After my talk on the virtues of slowing down, the church’s monsignor, who also attended the soirée, came up to me to make a confession.
“As I was listening to you, I suddenly realised how easy it is for all of us to get infected by the impatience of the modern world,” he said. “Lately, I must admit, I have been praying too fast.”
We both laughed at the irony of a man of the cloth behaving like a man in a suit, but his transgression underlined just how far the virus of hurry has spread.
These days, it’s not just high-octane business people living in fast forward. Even those who devote their lives to serene contemplation in thousand-year-old crypts can end up racing the clock.
My encounter with the fast-praying monsignor came to mind the other day in Durham, England.
I was up north attending a seminar entitled The Slow University? Its purpose: To explore whether higher-education could benefit from an injection of slowness.
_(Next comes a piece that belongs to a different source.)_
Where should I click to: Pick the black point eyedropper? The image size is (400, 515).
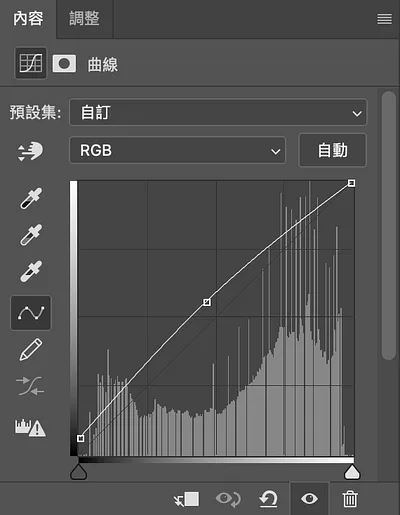click(31, 198)
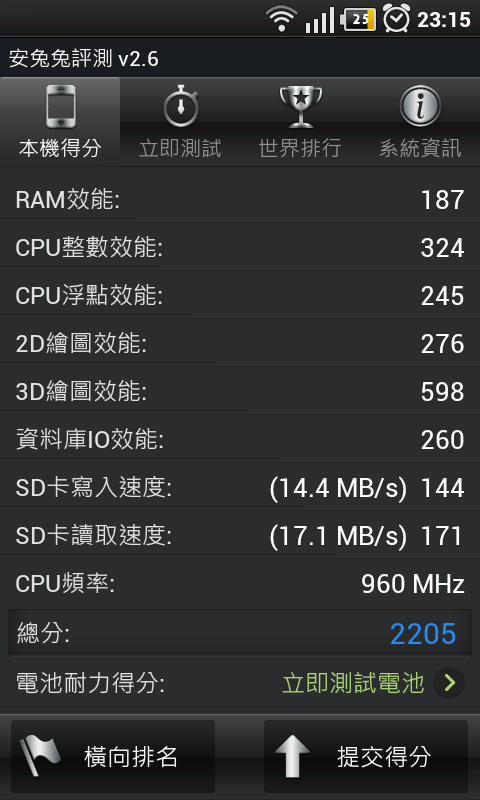Switch to the 世界排行 tab
Screen dimensions: 480x800
(x=300, y=121)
Now, if you haven’t set foot on a campus for a while, your first response to that proposition might be: Isn’t university life already slow enough?
Surely it’s all about sandal-wearing professors leafing through dusty tomes and students rolling out of bed at noon to watch TV quiz shows. And think of all that vacation time!
Actually, that caricature bears scant resemblance to university life today. The rising cost of tuition has helped to change the mood. But campus-dwellers also face the same forces that fuel the culture of speed everywhere else: the obsession with targets and measurable outcomes, competition, budget cuts, technology, social media, the cult of multitasking.
Like most institutions in this age of austerity, universities are under pressure to do more with less. Academics have to work longer hours and publish or perish; students feel compelled to rush through their degree with jam-packed schedules. Walk around any campus and you’ll find most of the denizens tethered to beeping tablets and vibrating iPhones.
The Durham University seminar was a wake-up call.
About 30 academics and postgraduates from a range of disciplines gathered in a cramped room to chew over what speed and slowness mean to college life. Their chief lament: the cult of speed is crowding out high-calibre thinking.
“You just don’t have enough time to mull things over, to let an idea simmer in the back of your mind, to build an argument slowly, ” said one professor. “It’s all about getting whatever thoughts you have right now out into the world, even if they’re only half-baked.”
This is a lamentable state of affairs.
Of course, thinking fast can be immensely useful. Sometimes an off-the-cuff tweet or a heat-of-the-moment blog is just what the doctor ordered. But not always.
Often it pays to think more slowly. When we are calm, unhurried and free from stress and distractions, the brain slips into a richer, more nuanced and more creative mode of thought. Some call this Slow Thinking, and the best minds have always understood its power.
Milan Kundera talked about “the wisdom of slowness.” Albert Einstein was famous for spending ages staring into space in his office at Princeton University. Charles Darwin called himself a “slow thinker.”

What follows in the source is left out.